*INFORMATION PROVIDED*.
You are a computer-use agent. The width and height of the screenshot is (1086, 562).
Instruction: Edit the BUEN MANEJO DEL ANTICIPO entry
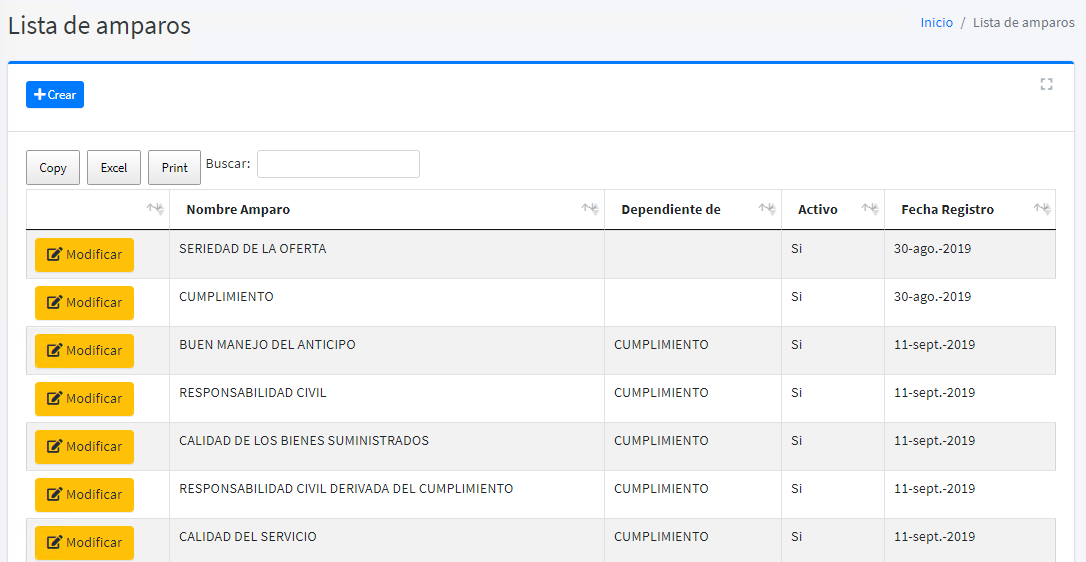pos(84,351)
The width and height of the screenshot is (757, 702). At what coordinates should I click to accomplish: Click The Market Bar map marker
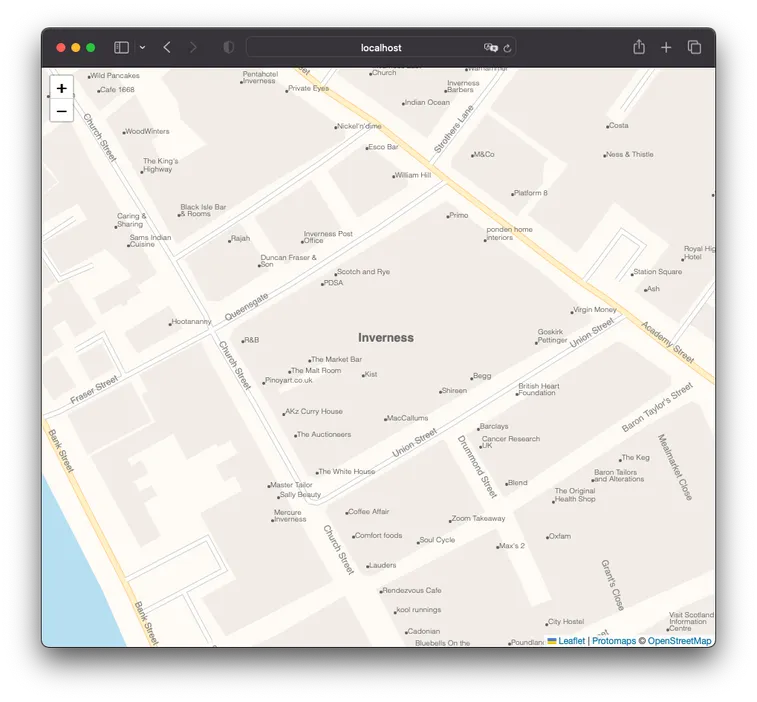(310, 360)
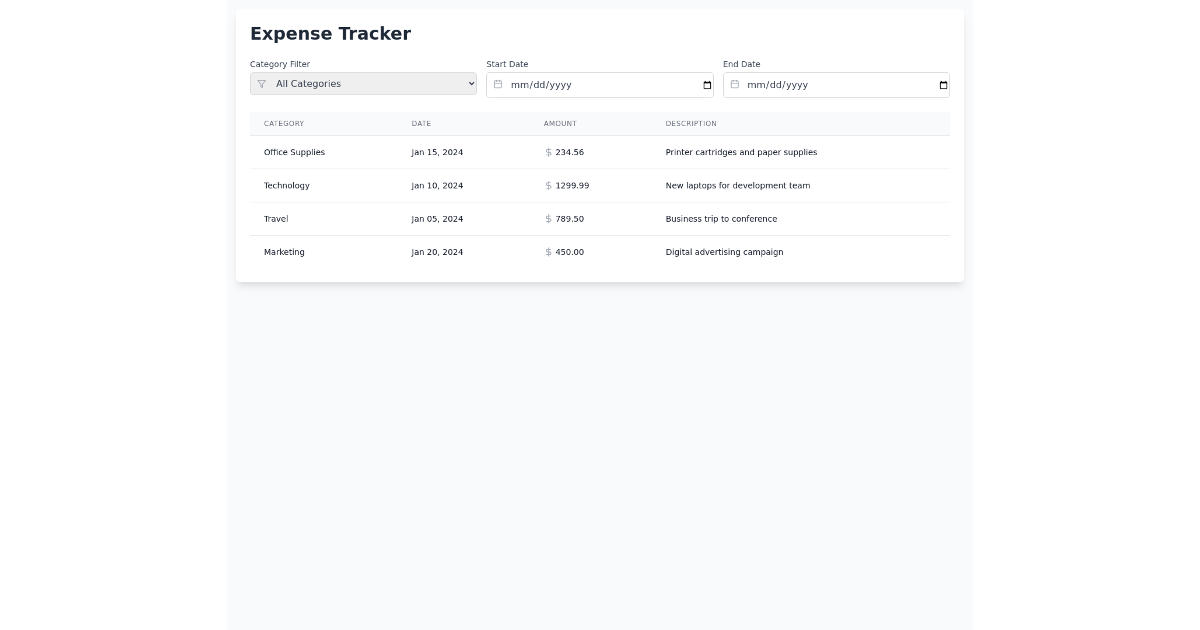This screenshot has height=630, width=1200.
Task: Click the filter funnel icon in Category Filter
Action: coord(261,84)
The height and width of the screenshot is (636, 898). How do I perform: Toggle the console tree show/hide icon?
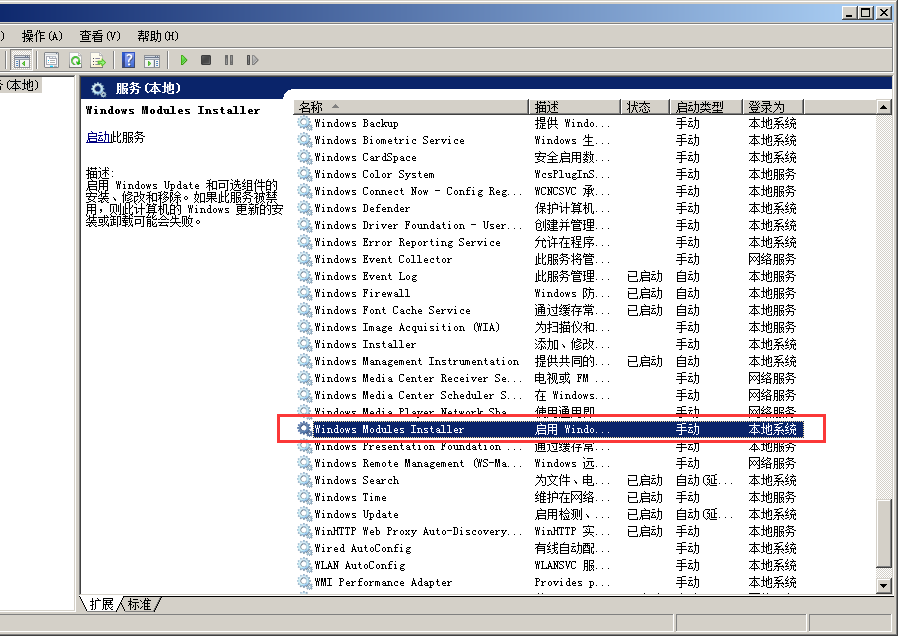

*THE PROBLEM*. Since the pictures are not part of the copy, transcribe only the remaining material, exactly.

*OUTPUT*.
You are a computer-use agent. The width and height of the screenshot is (1086, 562).
Instruction: Edit the BUEN MANEJO DEL ANTICIPO entry
pos(84,351)
The width and height of the screenshot is (757, 702). At what coordinates should I click to accomplish: Click The Market Bar map marker
(310, 360)
This screenshot has height=630, width=1200.
Task: Click the filter funnel icon in Category Filter
Action: coord(261,84)
The height and width of the screenshot is (636, 898). How do I perform: Toggle the console tree show/hide icon?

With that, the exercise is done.